**About this exercise:**
Below are records; give the number of their lines that hold the word "Task", and write nothing more.

**Data to examine:**
——

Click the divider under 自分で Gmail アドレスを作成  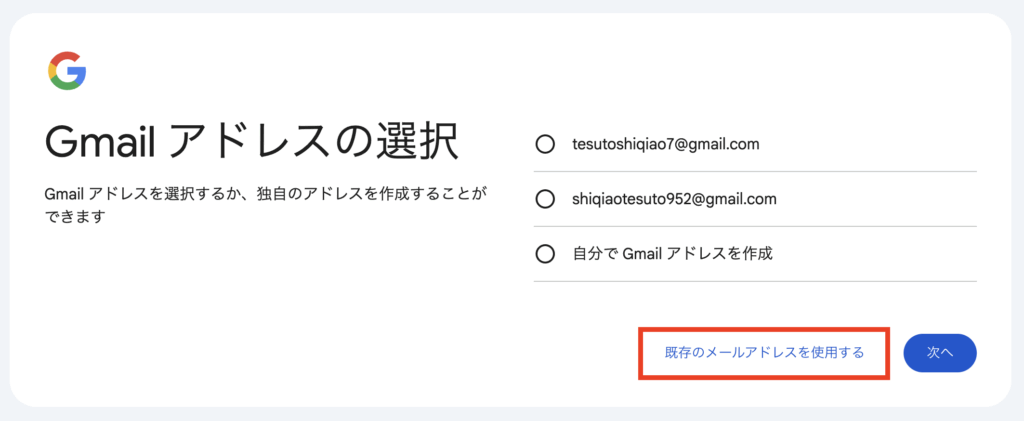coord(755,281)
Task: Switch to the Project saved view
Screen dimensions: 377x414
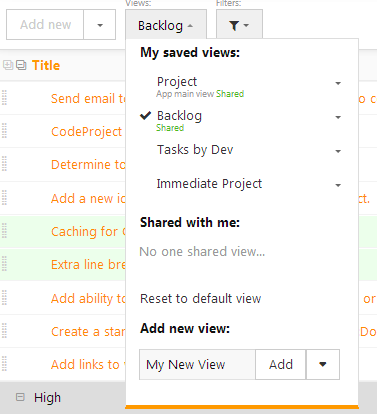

——

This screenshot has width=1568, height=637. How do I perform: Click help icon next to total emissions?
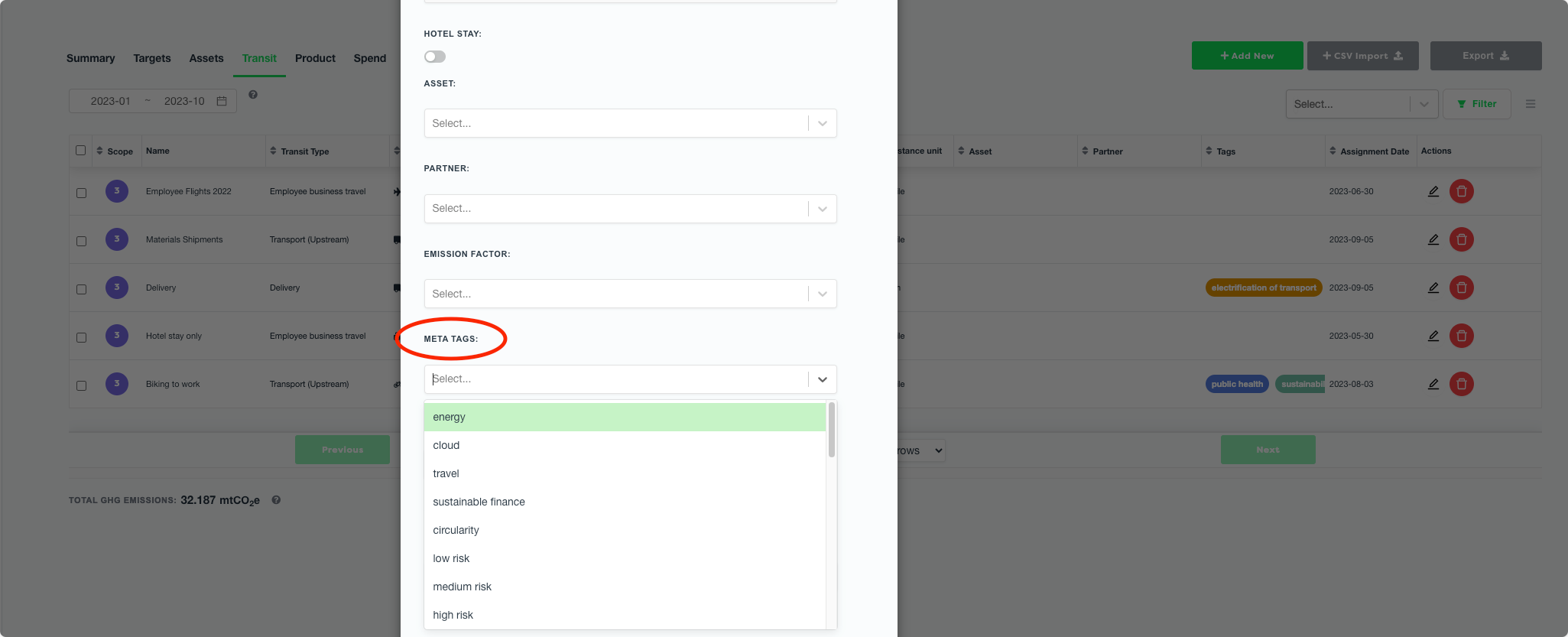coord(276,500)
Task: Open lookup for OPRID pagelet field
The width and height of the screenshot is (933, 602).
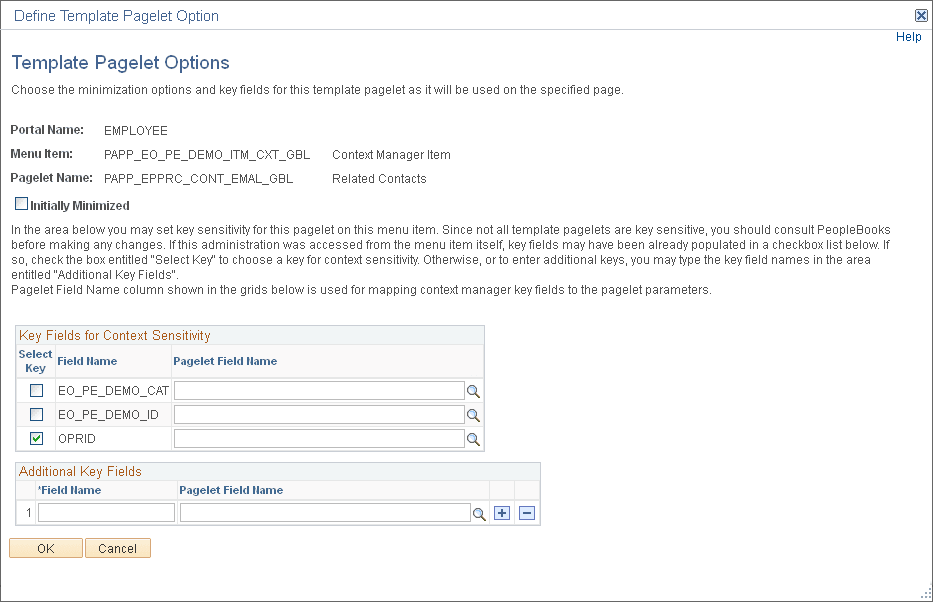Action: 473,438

——

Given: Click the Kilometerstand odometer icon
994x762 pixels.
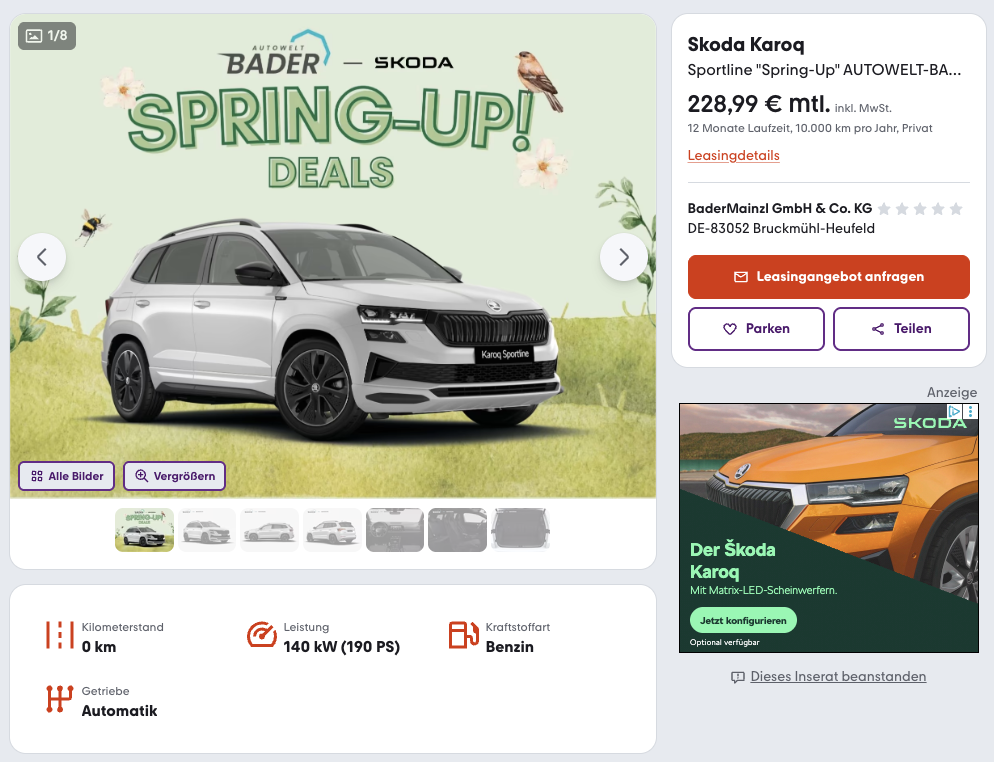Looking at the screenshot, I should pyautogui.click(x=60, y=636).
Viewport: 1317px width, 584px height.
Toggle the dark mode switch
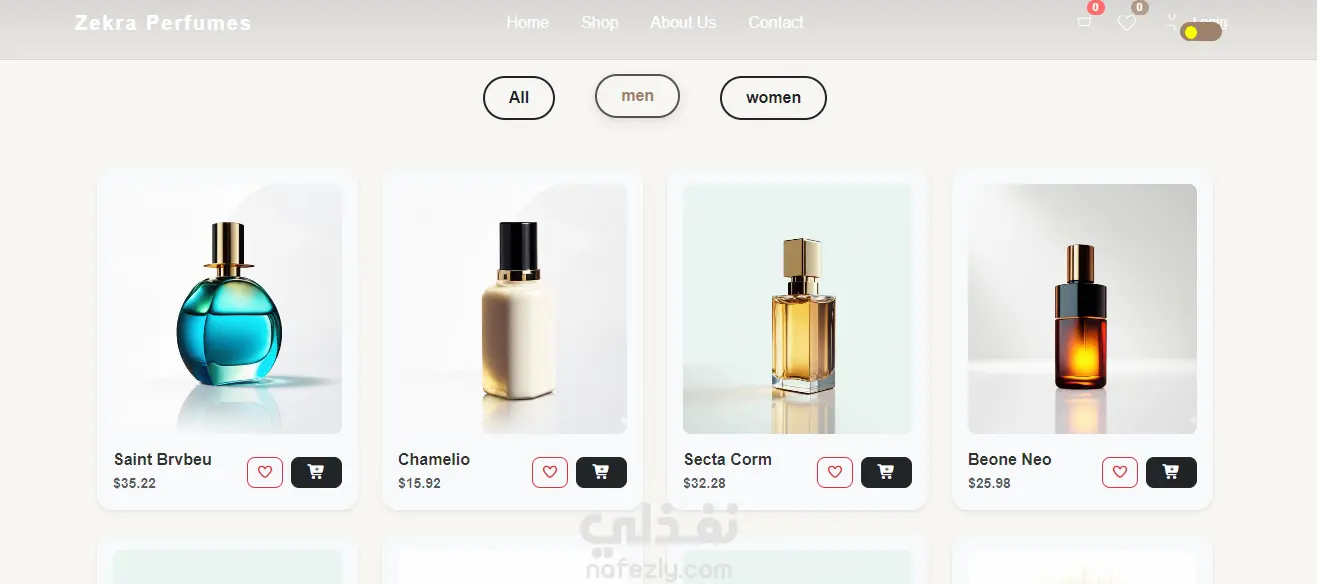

——

**Written answer:**
2